This beautiful and richly layered story unfolds the lives and experiences of three generations of teenage boys from the Jafarzadeh family. Powerful vignettes told from the first-person perspectives of Moud in 2019, his father Saeed in 1978 and his grandfather Bobby in 1939 are woven into a story of intergenerational trauma, self-identity, love and the fragile bonds that hold families together.
The story begins in 2019 with Moud, a gay teen living in Los Angeles with his withdrawn father, Saeed. When Moud finds out that his grandfather in Iran is dying, he travels to this unfamiliar homeland with his father. But before leaving he ‘de-gays’ his social media, making sure that all traces of him and his boyfriend and their out-gay life are hidden from the Iranian regime.

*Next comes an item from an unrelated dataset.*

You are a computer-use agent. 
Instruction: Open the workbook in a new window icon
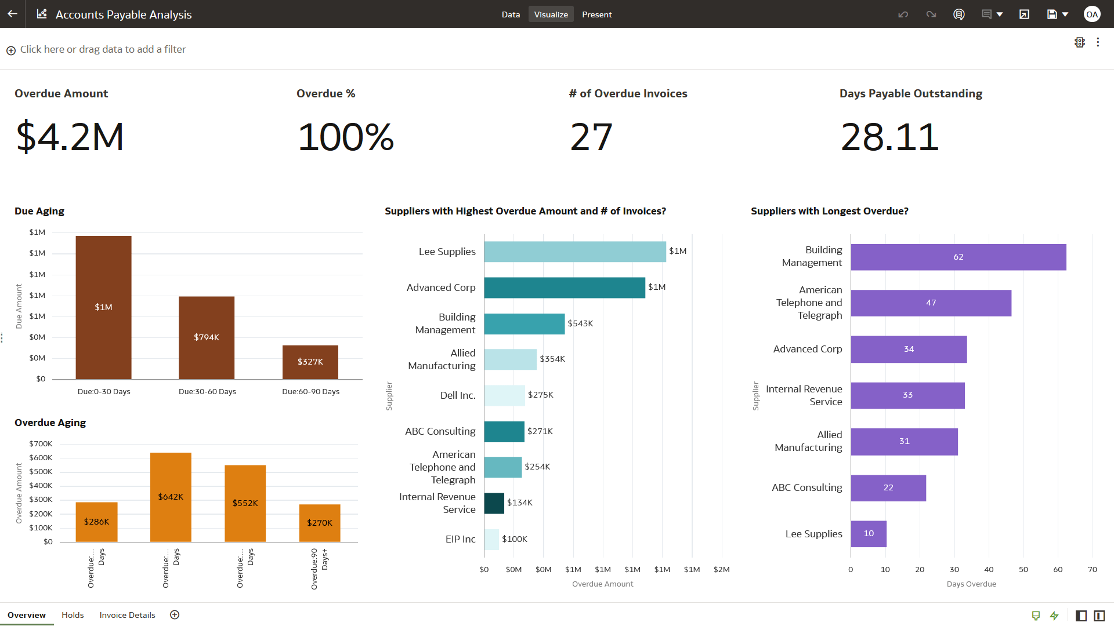tap(1024, 14)
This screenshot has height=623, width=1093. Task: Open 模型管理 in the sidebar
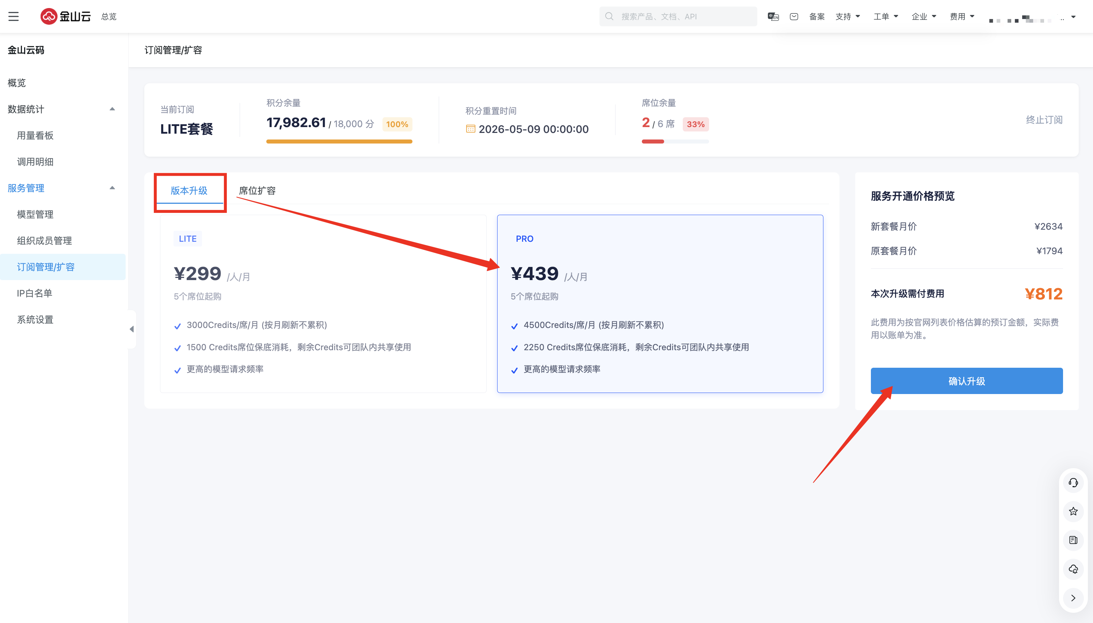pyautogui.click(x=35, y=214)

In 1978, teenager Saeed becomes involved in protests calling to overthrow the Shah in a fight for freedom and a better country. But when his involvement in the revolution threatens his safety as Iran comes under martial law, Saeed is sent to Los Angeles to live with the American grandmother he never knew existed. Separated from Shirin (the love of his life) and his parents, Saeed struggles in this country he despises as he comes to terms with more family lies and secrets.

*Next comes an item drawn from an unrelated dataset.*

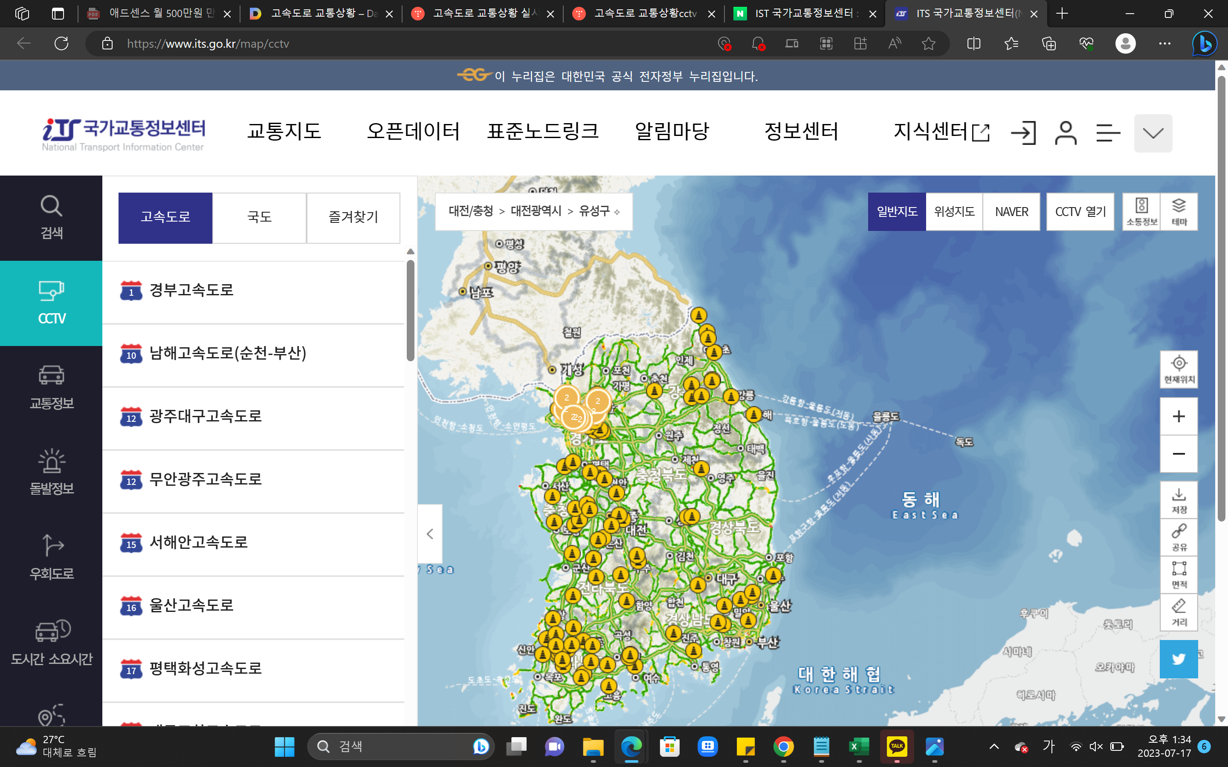Image resolution: width=1228 pixels, height=767 pixels.
Task: Select the 교통정보 sidebar icon
Action: tap(51, 388)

In 1939, Bobby, the talented teenage son of a manipulative Hollywood stage mother, lands an MGM studio contract with a clear morality clause reflecting the oppression and discrimination of the time against gay people. While he’s forced to hide his sexuality and love for his best friend, Bobby finds support and acceptance in the queer community.
The grief and trauma carried inside these three generations of young men are gently untangled as they discover each other’s history, finding an understanding of how it has shaped themselves and each other. As I mentioned, it is a richly layered story that explores many themes including social attitudes, prejudice and cultural identity across different eras in the settings of Tehran and Los Angeles. Intertwined in these settings are their social and political histories with a subtle reflection of Iran and America relations. While there are also strong themes of homophobia and racism, the story is about the bonds of family, acceptance and forgiveness. But as the author notes, at its heart, is the resilience of the human spirit, particularly the spirit of Iranian people and queer Iranians, who still today, have to hide their queerness from the government.
The novel was developed from Abdi Nazemian’s exploration of his own Iranian and queer history. He is a bestselling author of other LGBTQI+ fiction, including the Lambda Literary Award LGBT Debut Fiction for The Walk-In Closet and a Stonewall Honor Book, Like a Love Story, as well as other titles and screenwriting film and television series credits.
While there are some explicit sex scenes in Only This Beautiful Moment, these are approached sensitively, but the novel is best suited for readers 15 years and older.
I may not have read this book unless a copy had been given to
me, but I’m very grateful I did. There are so many beautiful moments in this novel—moments so touching that they’ll linger in heart and mind forever.